On March 30, 1989, the U.S. Court of Appeals for the Eighth Circuit issued a stay of execution.

==Opinion of the Court==
The Court ruled against Whitmore on April 24, 1990, with Chief Justice Rehnquist writing for the majority of seven.
- Whitmore's "hypothetical" claim of injury was rejected as Whitmore could not prove that Simmons' appeal would change the outcome of a future sentencing review for Whitmore. Furthermore, that mandatory appellate review of Simmons' case was not a right "granted to [Whitmore] personally."
- While Simmons had the right to appellate review, it did not violate the Eighth Amendment's prohibition on "cruel and unusual punishment" for Simmons to not be forced to request appellate review, and thus Whitmore had no cause for action as an interested member of the public.
- Lastly, Whitmore was ineligible to file suit as next friend because Simmons, as an evidentiary hearing had shown, "[had] given a knowing, intelligent, and voluntary waiver of his right to proceed, and his access to court [was] otherwise unimpeded." Next friend was designed for cases where the real party in interest is "unable to litigate his own cause due to mental incapacity, lack of access to court, or other similar disability".

===Dissent===
Justice Marshall wrote a dissent that was joined by Justice Brennan. Justice Marshall concluded that:
- While appellate review is, as previously decided, not required in non-capital cases, "the unique, irrevocable nature of the death penalty necessitates safeguards not required for other punishments," as "[t]he core concern of all our death penalty decisions is that States take steps to ensure to the greatest extent possible that no person is wrongfully executed. A person is just as wrongfully executed when he is innocent of the crime or was improperly convicted as when he was erroneously sentenced to death. States therefore must provide review of both the convictions and sentences in death cases."
- Whitmore, as a citizen, has standing because appellate review "protect[s] society's fundamental interest in ensuring that the coercive power of the State is not employed in a manner that shocks the community's conscience or undermines the integrity of our criminal justice system."
- Simmons is unable to waive appellate review as a defendant cannot make a "voluntary submission to a barbaric punishment," just as "a defendant's consent to being drawn and quartered or burned at the stake would not license the State to exact such punishments."

==Aftermath==
Ronald Gene Simmons was executed by lethal injection on June 25, 1990.

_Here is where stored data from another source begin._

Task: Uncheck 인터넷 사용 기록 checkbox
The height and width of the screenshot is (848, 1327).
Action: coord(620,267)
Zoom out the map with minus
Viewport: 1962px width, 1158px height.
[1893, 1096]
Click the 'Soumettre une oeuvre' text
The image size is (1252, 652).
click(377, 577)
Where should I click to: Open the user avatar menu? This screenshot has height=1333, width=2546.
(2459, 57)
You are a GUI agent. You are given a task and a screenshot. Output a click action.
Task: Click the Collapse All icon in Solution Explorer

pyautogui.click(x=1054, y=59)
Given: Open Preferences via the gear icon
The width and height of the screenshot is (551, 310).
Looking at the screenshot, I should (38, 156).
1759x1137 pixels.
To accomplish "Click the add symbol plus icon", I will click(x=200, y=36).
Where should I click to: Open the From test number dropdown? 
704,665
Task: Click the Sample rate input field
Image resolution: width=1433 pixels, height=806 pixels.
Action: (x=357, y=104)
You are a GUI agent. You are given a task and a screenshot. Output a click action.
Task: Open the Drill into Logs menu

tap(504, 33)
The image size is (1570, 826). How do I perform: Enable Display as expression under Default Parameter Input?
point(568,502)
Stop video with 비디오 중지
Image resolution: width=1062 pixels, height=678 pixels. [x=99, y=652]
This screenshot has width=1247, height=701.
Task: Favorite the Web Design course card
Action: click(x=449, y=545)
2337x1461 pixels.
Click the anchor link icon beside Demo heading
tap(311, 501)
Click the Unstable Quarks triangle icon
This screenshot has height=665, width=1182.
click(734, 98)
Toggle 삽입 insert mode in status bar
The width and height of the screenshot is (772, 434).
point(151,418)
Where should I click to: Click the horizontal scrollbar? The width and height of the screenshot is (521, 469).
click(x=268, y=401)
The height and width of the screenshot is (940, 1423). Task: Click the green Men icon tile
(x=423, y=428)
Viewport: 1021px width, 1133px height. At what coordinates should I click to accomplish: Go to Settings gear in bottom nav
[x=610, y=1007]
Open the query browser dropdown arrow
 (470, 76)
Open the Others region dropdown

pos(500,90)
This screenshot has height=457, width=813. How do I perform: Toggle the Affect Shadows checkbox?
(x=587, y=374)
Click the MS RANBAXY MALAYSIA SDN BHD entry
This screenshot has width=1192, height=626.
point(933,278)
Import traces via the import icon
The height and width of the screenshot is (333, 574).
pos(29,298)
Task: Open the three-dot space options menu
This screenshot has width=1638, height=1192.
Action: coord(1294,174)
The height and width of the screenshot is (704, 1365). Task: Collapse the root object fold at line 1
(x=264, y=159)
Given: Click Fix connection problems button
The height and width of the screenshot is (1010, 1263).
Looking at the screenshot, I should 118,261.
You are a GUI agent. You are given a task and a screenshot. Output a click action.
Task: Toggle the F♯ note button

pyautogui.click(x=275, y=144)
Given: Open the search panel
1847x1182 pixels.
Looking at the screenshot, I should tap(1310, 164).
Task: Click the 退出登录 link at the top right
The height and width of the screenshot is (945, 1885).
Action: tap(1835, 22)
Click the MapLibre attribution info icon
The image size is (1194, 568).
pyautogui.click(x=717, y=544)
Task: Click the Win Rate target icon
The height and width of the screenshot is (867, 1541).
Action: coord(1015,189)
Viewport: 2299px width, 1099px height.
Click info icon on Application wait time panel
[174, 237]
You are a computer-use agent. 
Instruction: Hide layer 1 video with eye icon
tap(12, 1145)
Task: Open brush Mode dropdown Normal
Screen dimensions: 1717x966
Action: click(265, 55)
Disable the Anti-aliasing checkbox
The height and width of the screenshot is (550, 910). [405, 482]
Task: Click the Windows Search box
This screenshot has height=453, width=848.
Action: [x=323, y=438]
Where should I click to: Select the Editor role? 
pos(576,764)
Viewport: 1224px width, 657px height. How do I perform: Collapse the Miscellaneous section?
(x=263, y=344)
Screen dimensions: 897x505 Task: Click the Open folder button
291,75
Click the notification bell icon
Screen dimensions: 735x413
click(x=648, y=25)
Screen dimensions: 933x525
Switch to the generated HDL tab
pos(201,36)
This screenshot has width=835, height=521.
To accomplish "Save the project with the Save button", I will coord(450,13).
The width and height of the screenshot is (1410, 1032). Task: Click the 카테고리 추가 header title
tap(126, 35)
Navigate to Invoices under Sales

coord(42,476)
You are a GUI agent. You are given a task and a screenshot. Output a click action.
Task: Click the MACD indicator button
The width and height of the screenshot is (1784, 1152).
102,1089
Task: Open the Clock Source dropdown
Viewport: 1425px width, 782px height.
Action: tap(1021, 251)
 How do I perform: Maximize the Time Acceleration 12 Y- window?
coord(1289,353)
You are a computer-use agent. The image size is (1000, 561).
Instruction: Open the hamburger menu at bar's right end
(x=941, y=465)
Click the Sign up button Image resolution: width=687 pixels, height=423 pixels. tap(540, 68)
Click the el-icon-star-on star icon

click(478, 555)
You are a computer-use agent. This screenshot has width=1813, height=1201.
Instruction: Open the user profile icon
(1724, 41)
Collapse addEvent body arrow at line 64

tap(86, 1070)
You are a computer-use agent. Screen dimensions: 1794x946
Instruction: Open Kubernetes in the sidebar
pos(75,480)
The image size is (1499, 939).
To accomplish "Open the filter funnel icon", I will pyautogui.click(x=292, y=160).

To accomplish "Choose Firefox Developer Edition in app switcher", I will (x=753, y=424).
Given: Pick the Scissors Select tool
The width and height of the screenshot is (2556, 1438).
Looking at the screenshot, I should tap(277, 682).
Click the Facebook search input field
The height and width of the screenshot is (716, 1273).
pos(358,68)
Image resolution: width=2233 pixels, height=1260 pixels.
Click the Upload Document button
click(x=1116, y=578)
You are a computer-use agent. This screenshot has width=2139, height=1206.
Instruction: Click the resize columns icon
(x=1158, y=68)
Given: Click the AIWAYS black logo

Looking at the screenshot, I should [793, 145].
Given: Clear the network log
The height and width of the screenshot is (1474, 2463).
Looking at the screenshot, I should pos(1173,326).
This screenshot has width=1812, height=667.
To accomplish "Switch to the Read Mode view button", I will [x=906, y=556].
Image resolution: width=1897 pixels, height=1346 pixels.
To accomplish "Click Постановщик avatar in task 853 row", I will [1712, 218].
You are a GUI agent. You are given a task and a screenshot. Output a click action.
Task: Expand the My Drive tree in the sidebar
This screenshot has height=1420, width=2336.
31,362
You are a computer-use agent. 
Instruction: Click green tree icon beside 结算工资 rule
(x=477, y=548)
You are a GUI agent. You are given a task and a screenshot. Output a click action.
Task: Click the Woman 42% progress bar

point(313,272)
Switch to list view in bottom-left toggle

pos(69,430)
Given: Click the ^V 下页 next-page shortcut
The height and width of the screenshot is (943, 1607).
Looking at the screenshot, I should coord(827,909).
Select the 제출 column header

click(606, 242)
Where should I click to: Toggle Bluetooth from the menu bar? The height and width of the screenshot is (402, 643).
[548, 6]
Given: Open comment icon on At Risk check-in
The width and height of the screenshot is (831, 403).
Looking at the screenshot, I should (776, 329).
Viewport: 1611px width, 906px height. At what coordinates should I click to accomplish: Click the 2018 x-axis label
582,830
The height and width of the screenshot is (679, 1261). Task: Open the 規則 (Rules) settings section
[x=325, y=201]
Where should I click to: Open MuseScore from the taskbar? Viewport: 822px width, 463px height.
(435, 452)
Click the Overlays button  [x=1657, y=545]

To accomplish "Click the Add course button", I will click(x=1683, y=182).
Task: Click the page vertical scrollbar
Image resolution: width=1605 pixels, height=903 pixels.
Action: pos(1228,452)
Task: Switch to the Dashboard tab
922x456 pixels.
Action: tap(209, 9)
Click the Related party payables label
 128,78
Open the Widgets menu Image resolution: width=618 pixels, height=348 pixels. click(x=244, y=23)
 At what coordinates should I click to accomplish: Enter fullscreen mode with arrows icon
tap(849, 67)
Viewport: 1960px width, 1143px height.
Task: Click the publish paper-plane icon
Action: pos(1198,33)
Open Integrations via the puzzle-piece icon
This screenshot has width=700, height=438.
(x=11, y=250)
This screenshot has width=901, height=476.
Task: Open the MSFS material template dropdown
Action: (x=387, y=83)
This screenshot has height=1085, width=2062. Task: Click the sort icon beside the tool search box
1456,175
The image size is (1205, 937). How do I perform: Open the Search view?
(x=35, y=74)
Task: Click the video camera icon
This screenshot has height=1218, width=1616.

Jonas Whitmore was executed on May 11, 1994.

Whitmore was cited in the Fourth Circuit Court of Appeals' decision in Hamdi v. Rumsfeld to deny both Christian Peregrim, a private citizen, and Frank Dunham, a public defender for the Eastern District of Virginia, next of friend standing to request habeas relief for Yaser Hamdi, an American-born resident of Kuwait who was captured in Afghanistan.